In the last few years, I’m glad to say, we kept in touch more. On the phone or online Paul’s humor would cut through the nonsense, and he liked to rib me about my Democratic Party affiliation. We could joke about politics and the morons in both parties. It was always friendly, never nasty or an effort to score points. Imagine that. Civility and humor.
During a class reunion in 2010, Paul and I had lunch with another classmate, Jim Ulm, who after Frankfort went on to graduate from the Air Force Academy and become a general. Our wives sat there while the three of us recalled two of our favorite high school memories—stealing pumpkins from porches one Halloween and smashing them on the principal’s front porch and getting awfully sick from adult beverages the first Thanksgiving we were all back in Frankfort from college. For reasons probably only understood by a man, the three of us remained proud of these misdeeds, and they were just as hilarious and marvelous 55 years later as they were when they happened.
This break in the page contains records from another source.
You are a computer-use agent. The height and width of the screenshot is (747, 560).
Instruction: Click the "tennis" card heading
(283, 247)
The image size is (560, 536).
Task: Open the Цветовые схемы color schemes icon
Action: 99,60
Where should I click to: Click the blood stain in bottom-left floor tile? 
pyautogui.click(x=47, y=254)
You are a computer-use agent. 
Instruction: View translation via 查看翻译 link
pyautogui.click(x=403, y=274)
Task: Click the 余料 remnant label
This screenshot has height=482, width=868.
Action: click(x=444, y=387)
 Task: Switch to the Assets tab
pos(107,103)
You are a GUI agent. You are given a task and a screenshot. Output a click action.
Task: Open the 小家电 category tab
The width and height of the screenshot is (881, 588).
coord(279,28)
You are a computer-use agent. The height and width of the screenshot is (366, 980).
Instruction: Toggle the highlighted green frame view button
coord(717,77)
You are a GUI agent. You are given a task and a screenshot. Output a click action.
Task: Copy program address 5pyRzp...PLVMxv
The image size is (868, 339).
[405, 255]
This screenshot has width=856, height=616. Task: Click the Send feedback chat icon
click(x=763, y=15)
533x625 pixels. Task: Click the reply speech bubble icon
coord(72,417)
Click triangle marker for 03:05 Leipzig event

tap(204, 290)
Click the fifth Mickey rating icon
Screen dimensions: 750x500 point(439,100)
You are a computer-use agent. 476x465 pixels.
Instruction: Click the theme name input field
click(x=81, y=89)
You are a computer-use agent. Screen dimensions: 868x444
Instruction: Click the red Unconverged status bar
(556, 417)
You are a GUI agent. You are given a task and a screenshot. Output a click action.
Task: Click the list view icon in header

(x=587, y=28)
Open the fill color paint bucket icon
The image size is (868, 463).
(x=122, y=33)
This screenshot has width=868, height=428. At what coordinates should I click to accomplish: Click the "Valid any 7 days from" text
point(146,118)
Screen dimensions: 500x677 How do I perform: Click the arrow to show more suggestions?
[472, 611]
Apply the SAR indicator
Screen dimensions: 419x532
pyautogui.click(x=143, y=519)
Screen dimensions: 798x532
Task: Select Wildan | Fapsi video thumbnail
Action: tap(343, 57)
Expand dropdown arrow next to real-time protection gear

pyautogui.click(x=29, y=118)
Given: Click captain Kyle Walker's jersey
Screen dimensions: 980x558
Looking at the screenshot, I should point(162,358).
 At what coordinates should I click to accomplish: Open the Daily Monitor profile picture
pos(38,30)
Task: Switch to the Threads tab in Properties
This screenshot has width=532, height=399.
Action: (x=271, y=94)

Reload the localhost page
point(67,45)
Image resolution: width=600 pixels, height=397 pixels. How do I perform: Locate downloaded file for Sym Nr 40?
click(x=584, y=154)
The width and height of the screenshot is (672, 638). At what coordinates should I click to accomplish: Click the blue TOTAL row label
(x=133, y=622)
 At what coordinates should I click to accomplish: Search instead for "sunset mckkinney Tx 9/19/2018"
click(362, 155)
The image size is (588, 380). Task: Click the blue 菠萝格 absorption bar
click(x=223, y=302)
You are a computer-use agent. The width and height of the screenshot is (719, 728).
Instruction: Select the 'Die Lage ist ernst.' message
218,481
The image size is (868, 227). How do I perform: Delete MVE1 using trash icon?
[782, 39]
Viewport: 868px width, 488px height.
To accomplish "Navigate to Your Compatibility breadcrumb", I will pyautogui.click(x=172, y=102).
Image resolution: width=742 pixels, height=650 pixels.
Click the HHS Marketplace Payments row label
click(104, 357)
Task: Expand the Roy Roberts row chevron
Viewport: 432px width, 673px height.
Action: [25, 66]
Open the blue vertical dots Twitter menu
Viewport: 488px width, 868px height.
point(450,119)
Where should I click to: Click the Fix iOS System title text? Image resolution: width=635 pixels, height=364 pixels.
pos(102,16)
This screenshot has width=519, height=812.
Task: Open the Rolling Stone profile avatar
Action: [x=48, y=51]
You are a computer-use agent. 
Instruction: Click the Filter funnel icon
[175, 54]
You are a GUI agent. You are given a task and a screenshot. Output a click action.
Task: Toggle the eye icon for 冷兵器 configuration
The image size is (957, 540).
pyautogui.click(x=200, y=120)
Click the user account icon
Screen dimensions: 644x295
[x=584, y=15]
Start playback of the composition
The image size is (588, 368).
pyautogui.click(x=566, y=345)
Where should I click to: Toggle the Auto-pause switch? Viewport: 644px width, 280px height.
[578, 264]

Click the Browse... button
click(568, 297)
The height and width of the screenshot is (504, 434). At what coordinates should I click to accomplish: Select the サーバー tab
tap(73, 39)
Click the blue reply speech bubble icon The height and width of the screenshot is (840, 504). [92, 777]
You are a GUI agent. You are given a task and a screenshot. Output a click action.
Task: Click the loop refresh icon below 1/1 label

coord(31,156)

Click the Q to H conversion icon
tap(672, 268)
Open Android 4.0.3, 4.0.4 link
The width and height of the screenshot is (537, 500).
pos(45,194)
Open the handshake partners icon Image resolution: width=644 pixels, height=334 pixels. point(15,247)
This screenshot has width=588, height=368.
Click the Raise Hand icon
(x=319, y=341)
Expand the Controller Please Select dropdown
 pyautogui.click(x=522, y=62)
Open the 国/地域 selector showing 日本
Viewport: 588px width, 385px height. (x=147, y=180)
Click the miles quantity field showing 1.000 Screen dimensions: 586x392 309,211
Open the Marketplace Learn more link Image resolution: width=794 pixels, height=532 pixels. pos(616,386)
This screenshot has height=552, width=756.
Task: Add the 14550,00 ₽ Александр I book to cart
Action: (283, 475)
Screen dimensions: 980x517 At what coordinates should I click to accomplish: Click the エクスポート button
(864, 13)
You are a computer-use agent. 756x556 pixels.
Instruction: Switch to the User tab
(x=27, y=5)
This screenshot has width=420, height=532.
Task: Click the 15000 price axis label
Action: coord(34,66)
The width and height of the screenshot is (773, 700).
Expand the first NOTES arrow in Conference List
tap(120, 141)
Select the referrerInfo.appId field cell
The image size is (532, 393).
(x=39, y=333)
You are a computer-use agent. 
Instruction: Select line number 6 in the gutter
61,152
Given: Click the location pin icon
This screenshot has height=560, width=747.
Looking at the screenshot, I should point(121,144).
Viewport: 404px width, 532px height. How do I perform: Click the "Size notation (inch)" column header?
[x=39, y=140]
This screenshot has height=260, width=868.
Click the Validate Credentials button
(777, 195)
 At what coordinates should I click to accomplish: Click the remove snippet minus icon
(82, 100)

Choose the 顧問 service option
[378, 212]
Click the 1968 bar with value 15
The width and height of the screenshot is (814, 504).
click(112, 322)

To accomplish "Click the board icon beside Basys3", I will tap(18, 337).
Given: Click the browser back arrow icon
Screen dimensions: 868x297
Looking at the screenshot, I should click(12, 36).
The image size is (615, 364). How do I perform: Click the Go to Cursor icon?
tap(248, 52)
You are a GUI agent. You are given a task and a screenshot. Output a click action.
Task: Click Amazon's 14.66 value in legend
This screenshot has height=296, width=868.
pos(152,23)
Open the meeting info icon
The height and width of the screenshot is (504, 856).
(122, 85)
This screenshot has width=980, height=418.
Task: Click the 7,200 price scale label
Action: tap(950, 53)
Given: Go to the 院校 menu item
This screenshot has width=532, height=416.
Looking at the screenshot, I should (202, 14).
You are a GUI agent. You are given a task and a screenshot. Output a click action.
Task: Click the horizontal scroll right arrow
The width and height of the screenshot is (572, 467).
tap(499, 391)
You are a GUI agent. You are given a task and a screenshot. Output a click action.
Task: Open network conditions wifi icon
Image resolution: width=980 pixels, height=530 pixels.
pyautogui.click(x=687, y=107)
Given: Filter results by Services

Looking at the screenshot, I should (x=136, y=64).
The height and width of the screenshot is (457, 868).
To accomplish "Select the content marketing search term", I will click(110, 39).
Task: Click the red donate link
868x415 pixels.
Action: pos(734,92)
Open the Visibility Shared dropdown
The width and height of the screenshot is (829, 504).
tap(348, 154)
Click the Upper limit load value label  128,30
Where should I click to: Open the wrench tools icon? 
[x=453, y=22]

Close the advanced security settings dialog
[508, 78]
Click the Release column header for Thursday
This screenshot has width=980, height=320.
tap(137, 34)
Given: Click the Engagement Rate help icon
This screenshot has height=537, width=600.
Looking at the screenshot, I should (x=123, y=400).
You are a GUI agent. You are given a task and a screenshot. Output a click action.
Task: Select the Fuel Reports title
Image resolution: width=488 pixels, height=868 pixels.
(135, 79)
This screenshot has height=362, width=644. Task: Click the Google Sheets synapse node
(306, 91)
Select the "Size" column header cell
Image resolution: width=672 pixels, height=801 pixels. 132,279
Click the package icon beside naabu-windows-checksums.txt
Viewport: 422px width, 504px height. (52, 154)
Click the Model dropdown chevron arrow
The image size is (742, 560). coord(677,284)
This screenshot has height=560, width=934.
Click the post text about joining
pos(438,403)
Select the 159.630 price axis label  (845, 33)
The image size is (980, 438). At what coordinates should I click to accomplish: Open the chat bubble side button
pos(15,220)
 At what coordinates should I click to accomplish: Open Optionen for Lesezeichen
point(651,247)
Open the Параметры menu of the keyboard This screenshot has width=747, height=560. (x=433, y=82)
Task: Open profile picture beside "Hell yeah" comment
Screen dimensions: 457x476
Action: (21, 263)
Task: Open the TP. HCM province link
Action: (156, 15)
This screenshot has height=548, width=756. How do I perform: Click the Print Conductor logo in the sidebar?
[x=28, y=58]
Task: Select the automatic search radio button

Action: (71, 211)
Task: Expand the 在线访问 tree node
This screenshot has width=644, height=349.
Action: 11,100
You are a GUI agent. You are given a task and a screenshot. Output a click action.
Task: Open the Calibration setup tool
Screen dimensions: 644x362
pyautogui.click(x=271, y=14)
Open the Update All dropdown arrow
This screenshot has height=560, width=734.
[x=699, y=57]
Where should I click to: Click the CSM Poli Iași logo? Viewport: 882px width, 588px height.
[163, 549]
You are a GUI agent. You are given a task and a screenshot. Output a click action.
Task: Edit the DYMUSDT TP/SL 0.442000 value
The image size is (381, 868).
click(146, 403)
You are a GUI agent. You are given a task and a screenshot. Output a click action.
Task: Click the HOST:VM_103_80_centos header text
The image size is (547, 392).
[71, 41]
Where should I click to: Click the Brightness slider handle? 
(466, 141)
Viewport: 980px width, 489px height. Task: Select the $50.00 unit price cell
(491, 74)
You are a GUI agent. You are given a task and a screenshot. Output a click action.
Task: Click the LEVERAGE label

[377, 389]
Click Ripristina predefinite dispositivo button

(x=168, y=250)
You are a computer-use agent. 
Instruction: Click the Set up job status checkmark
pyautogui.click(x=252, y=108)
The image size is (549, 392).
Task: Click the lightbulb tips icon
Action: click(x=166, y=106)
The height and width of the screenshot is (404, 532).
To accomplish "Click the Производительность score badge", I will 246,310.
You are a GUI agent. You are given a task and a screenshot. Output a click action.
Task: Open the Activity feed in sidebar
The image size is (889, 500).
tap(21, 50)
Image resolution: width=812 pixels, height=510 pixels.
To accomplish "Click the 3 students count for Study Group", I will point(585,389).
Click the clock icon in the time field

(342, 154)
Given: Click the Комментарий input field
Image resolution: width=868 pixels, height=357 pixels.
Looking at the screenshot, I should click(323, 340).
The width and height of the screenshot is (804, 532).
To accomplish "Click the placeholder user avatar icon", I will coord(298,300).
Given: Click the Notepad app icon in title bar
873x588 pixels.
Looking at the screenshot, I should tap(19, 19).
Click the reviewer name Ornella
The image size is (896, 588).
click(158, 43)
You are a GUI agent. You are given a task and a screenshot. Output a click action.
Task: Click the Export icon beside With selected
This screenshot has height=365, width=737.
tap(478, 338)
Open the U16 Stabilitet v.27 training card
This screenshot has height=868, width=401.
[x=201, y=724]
One of the interesting things about seeing Paul in my later years was he would always tell me what restaurants served breaded tenderloins, apparently feeling that living a long way from Indiana left me culturally and culinarily deprived. I usually seized the opportunity and ordered a breaded tenderloin, something I haven’t seen on the Panera menu.
Last August the class of ’55 got together once again. Paul didn’t make this one, and I wrote him later that “when you don’t show up…everything jumps the tracks.” The envelope with the class picture arrived with a notation that $1.34 in postage was due, at least three of our women classmates were misidentified in the captions, and the month the picture was taken was also wrong. I told Paul all the guys in the picture were correctly named, though one of our classmates now looks like a member of ZZ Top.

All these years later I remember one football game when I got hit hard and was woozy. Before Coach Baldwin sent me back into the game, he looked at Paul and said, “Take care of your buddy.” He did.

My nickname for my buddy Paul was “Shoulders.” He had very round shoulders. Appearances are very deceiving. The man had very big shoulders, and his wife Pat and kids and grandkids know that. He was a dear friend, and I’ll miss him.